Day 4 – The dark side - After more ‘arm-aid’ i was ready to climb – and climb I did, like a big fat spanner. Warming up on the 6b+ part of very steep 7c (the easiest stretch of rock by far) I was nervous, static and slow. Feeling every day of my age I felt terrible, heavy and dulled – and somehow disappointed that the three weeks of training I’d done hadn’t turned me into a worldbeater. Then I pulled stupidly, forlornly onto the 7c, and ‘dogged’ the moves…it felt too hard, I felt too old and my frustration at my injury boiled over into cursing (not been known before) as I slumped on the rope. After I rest I then found myself falling off the next easiest route – a 7b which took an unlikely line – and a dark cloud descended!! Bad day at the office…

The bright side – However, I took solace watching an incredible French couple: him a 60 year old ‘lean, mean climbing machine’ and her a female version. They’d been there a few days and their modus operandi was clear and precise, he’d try and onsight and if he fell, work the route perfectly and send first RP. Then she’d go next following his instructions to normally execute a perfect ‘beta-flash’…now none of this would be of interest except that they both looked as old as the hills, they were doing this on routes up to 8a+ and they climbed so efficiently that it was a joy to watch. Very much a lesson in clever climbing and what you can do despite a few years…

55 year old French woman takes on silly steep 8a route and wins...

55 year old French woman takes on silly steep 8a route and wins…

Day 5 – Felt better. The clouds and cobwebs of day 4 had gone and I made a determined attempt to warm-up at the crag…And after some stretching a bit of use of Jairo’s mobile fingerboard and some rubber bands I got back on the warm-up – which, to my astonishment actually felt like a warm-up! Psyched I did it again and then climbed on into the 7c – carefully, testing all the holds for maximum efficiency and best body position – trying to channel Jerry Moffat’s matra ‘work it hard – send it easy’.

A redpoint ensued but cold hands put paid to anything and the rest afterwards only really made me more nervous. It was burly 7c and the likelyhood was I wouldn’t do it…however, as I launched into the crux sequence – a series of (for me) long snatchy moves off good holds – it just about clicked and despite a few, almost costly, moments of hesitation I slapped, stupidly pumped, onto the last jug. I’d got a send!! (something I’ll come back to in later Blogs).

I chilled for a bit and enjoyed watching Jairo send his 40 metre 8a with numb fingers and a lot of work, amazing effort.

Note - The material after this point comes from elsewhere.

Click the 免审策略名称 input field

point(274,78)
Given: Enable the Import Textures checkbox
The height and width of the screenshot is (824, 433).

The last night became more fun, I’d done summat so could relax a bit and as the G&T’s went down and the night grew longer the injury faded from my mind and the whole trip became better!

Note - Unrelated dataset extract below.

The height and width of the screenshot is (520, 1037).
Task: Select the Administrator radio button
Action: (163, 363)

Ticks/Points of interest: 1 x 7c for 1500km of driving. And a typical ‘me’ route, bouldery and very cruxy and short…fun but nothing gained apart from the knowledge I hadn’t improved after 3 weeks. Watching the French couple showed that there’s life in old dogs and that clever outweighs strong!!

Lessons learned: Mates are more important than climbing and if you go you will get something done…and even if you don’t, go for a run, take photos, belay your friends and enjoy seeing somewhere new…oh and make sure your battery is charged…and use your mates for motivation and if you are injured don’t bring them down by moaning…

Score – 1 x 7c…Weight – 72.5kg

Did you know your mates laugh at you if you warm up at the crag...

Did you know your mates laugh at you if you warm up at the crag…

Old Dogs New Tricks – Day 11 – Man with a plan (and a folder)

Sunday 7th Feb – Day 13  (Unlucky for some)

So after plugging in my results, checking out the answers to my questionnaire, (and stopping guffawing at my insane goal), Tom sent my training plan through on Thursday. But having only given it a once over on Friday morning I only got down to studying it to day.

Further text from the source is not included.